[Saved entries]
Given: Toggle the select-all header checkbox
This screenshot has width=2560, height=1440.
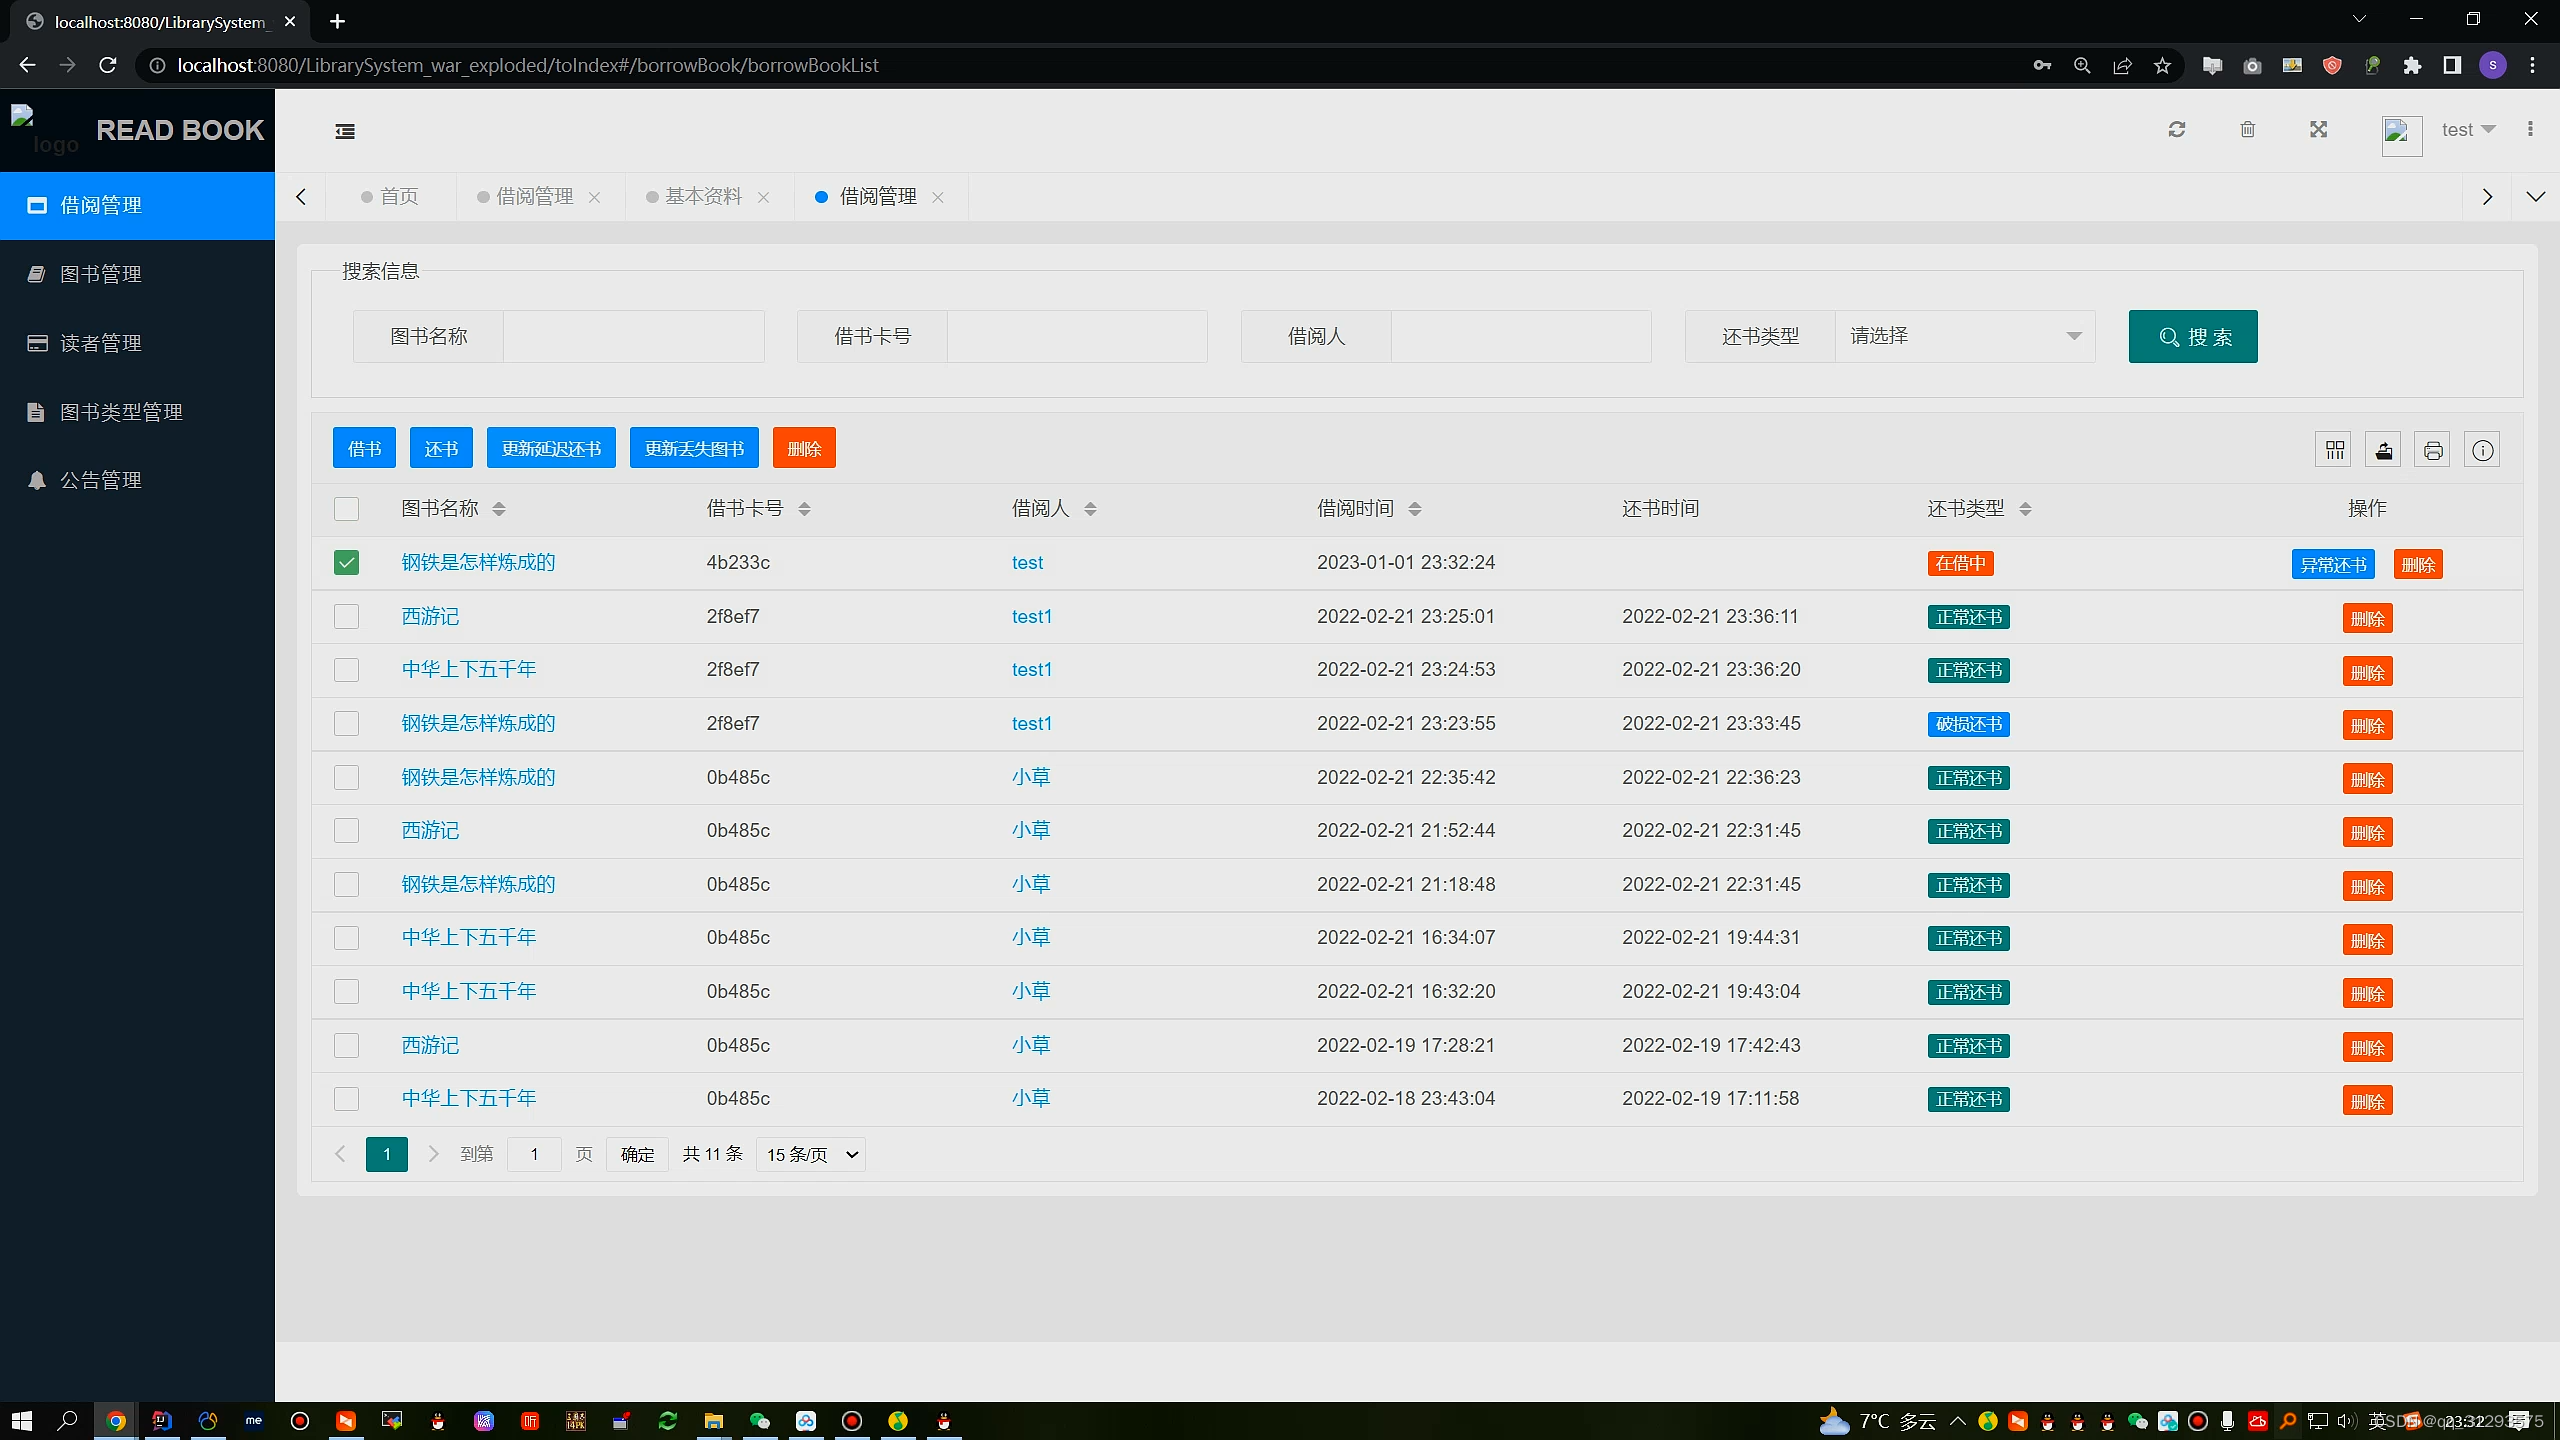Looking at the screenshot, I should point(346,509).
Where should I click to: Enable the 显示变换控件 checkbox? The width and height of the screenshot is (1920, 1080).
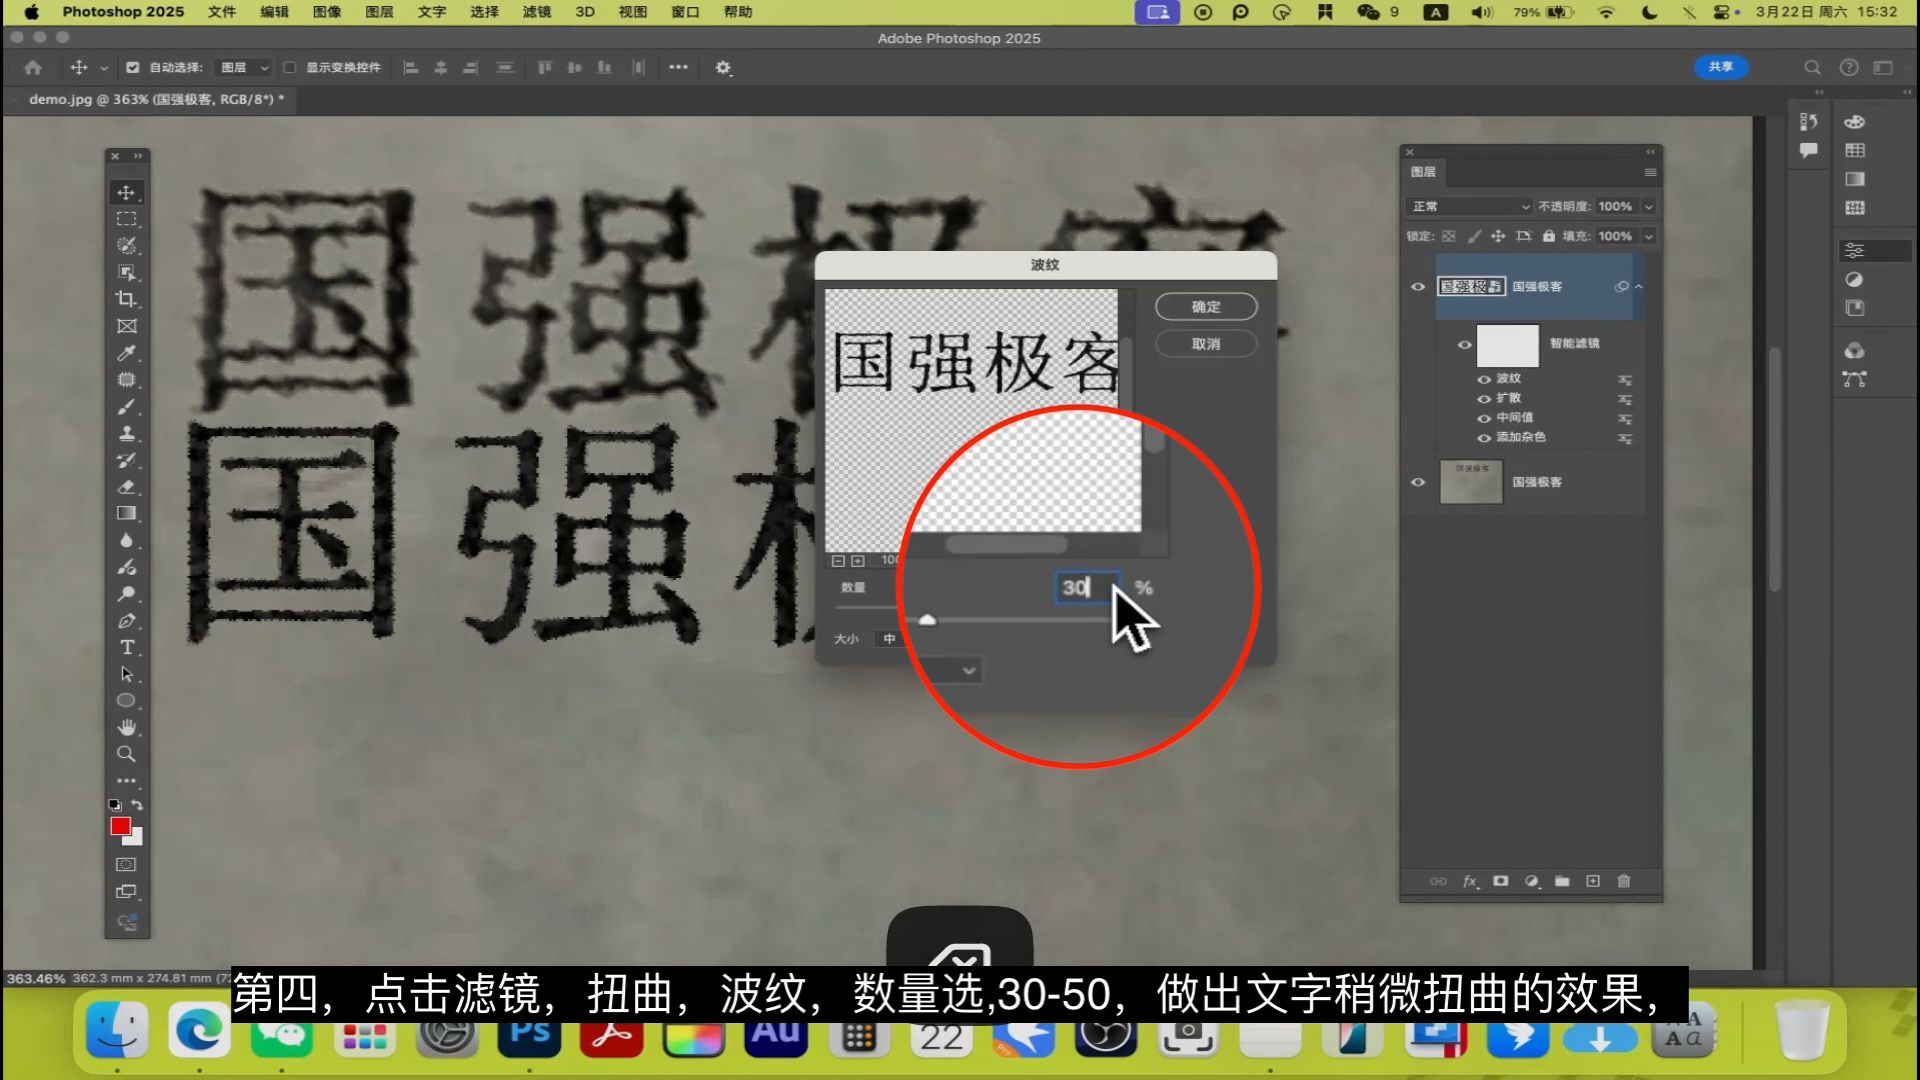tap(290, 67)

**Task goal:**
Each record above goes into the copy unchanged; the pictures do not.

**Result of the task:**
Given: Toggle the select-all header checkbox
This screenshot has width=2560, height=1440.
Looking at the screenshot, I should point(346,509).
Where should I click to: Enable the 显示变换控件 checkbox? The width and height of the screenshot is (1920, 1080).
tap(290, 67)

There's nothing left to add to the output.